In discussion, audience members pointed out that there were likely to be as many ‘styles’ of mobile use as there are users. Does this mean that, in fact, mobile technology is a neutral instrument, or does it constrain us to behave in particular ways and to have specific kinds of relationships with each other? Some pointed out that access to mobile internet and possession of a mobile number is increasingly necessary to access a range of services, which is definitely constraining the lives of the elderly and poor. If there is an inherent dynamic in how technology shapes us and our purposes (as has been argued by Jacques Ellul, for example), perhaps it can be resisted if we are confident in who we are and what we want to use a technology for. It might be, however, that there are significant generational differences in how technologies like mobiles are taken up and used, with younger users who have grown up with the ubiquity of mobiles seeing the kinds of communication they make possible as an intrinsic part of who they are. For such users, mobiles and the ways they allow the internet to be used enable them to explore new ways of presenting the self, creating online identities that may be entirely ‘fake’ (although it may be doubted that this is very different from the way we generally behave in ‘social space’, given the work of sociologists like Erving Goffman).
At the same time, technologies are not, arguably, independent of the social context in which they have been developed. Science and Technology Studies explores how technologies are not just collections of artefacts, but compounds – socio-technical systems – that reflect particular social priorities and are adapted to particular socio-political systems. Would mobile telephony have taken on a different form in a communist society, then?

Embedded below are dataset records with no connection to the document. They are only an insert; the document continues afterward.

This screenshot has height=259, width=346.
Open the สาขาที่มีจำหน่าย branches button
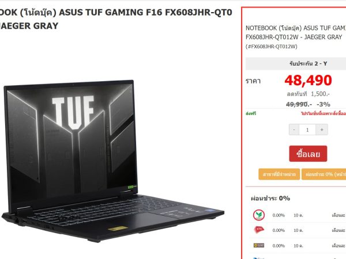[279, 174]
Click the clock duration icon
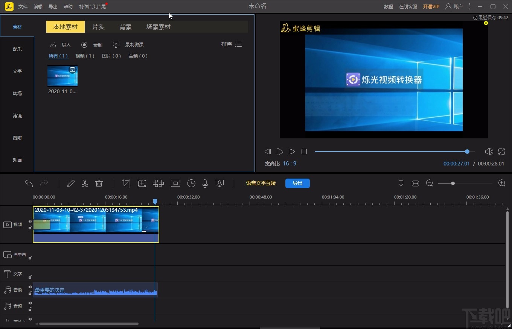 [191, 183]
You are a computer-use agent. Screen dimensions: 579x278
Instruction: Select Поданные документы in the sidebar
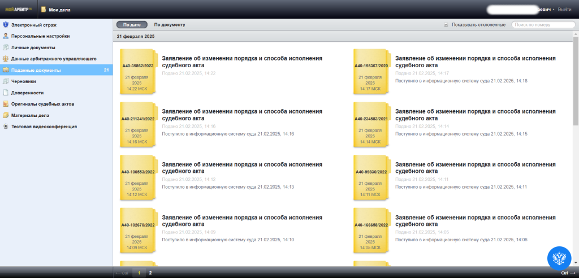pyautogui.click(x=36, y=70)
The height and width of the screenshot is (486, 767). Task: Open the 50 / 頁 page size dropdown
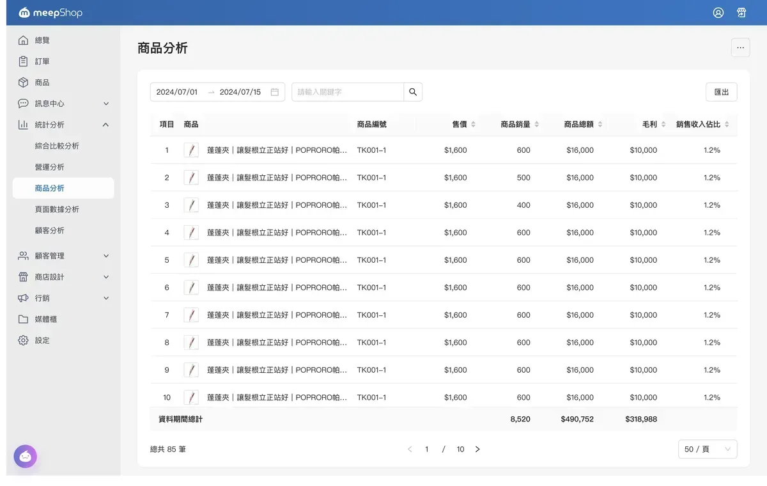point(707,450)
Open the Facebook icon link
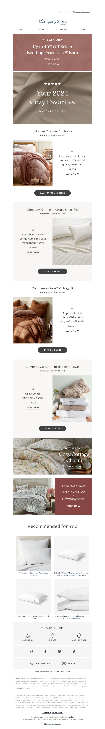Image resolution: width=105 pixels, height=729 pixels. click(x=45, y=651)
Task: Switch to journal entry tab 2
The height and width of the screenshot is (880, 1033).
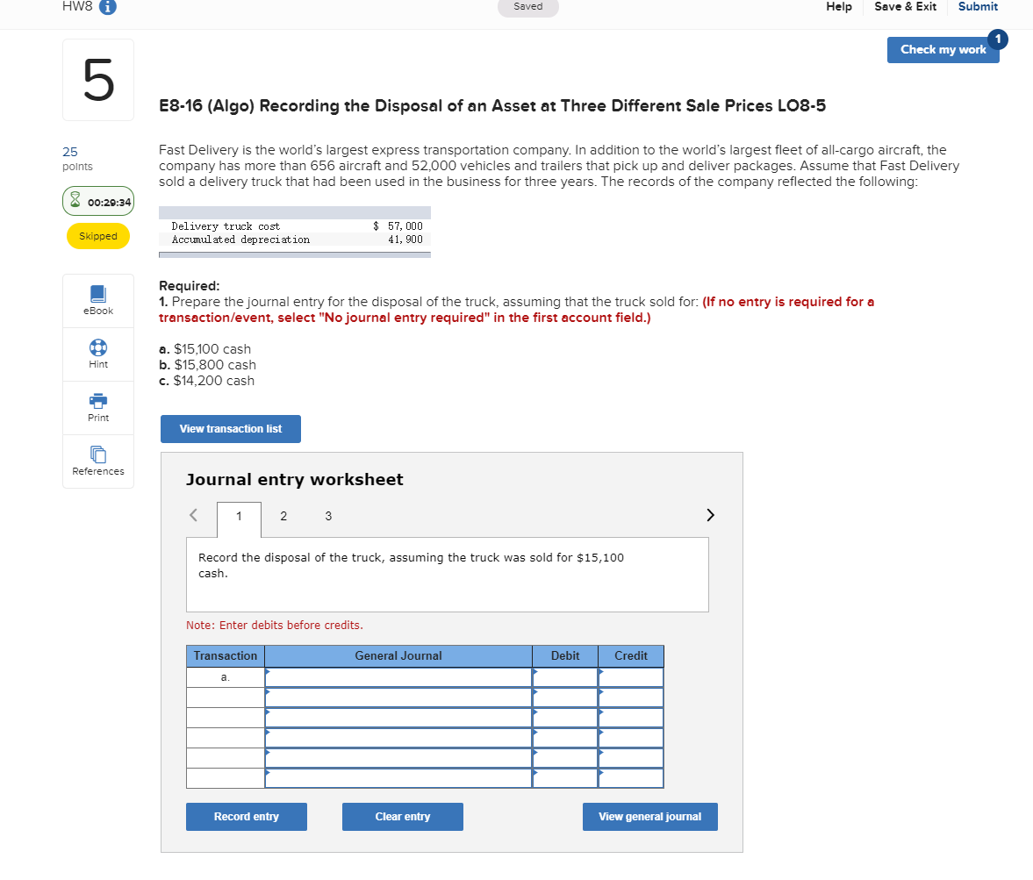Action: click(x=283, y=517)
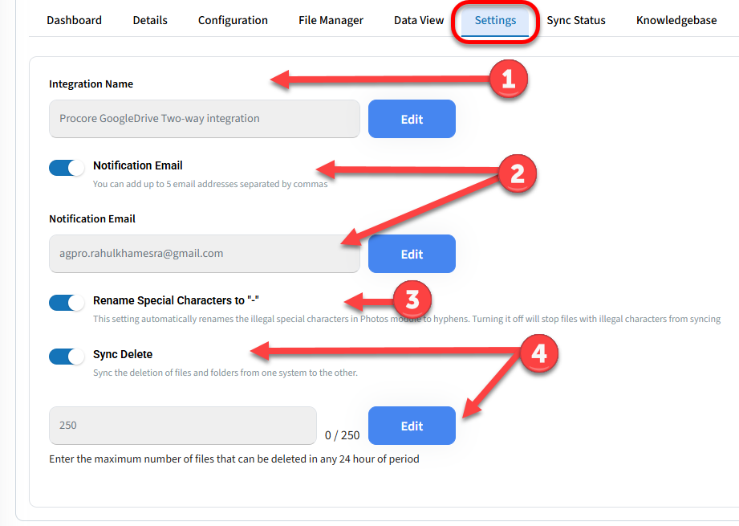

If there is a different between instrumental and authentically human forms of communication, we might also note that, with the mobile, how it changes communication might not actually be its most significant influence on who we are. The creation of ‘distracted subjects’, individuals who are permanently distracted ‘from the moment’ (as one audience member put it), might be the biggest effect of how the mobile connects us to the rest of the world and the information that flows through this connection. Fisher’s essay quoted above points out how one is always on tenterhooks for the next status update, the next message. He goes on to observe that:
“Sherry Turkle has talked to people who are unable to resist the urge to send and receive texts on their mobile telephone, even when they are driving a car. At the risk of a laboured pun, this is a perfect example of [Freud and Lacan’s concept of the] death drive, which is defined not by the desire to die, but by being in the grip of a compulsion so powerful that it makes one indifferent to death. What’s remarkable here is the banal content of the drive. This isn’t the tragedy of something like The Red Shoes, in which the ballerina is killed by the sublime rapture of dance: these are people who are prepared to risk death so that they can open a 140 character message which they know perfectly well is likely to be inane.”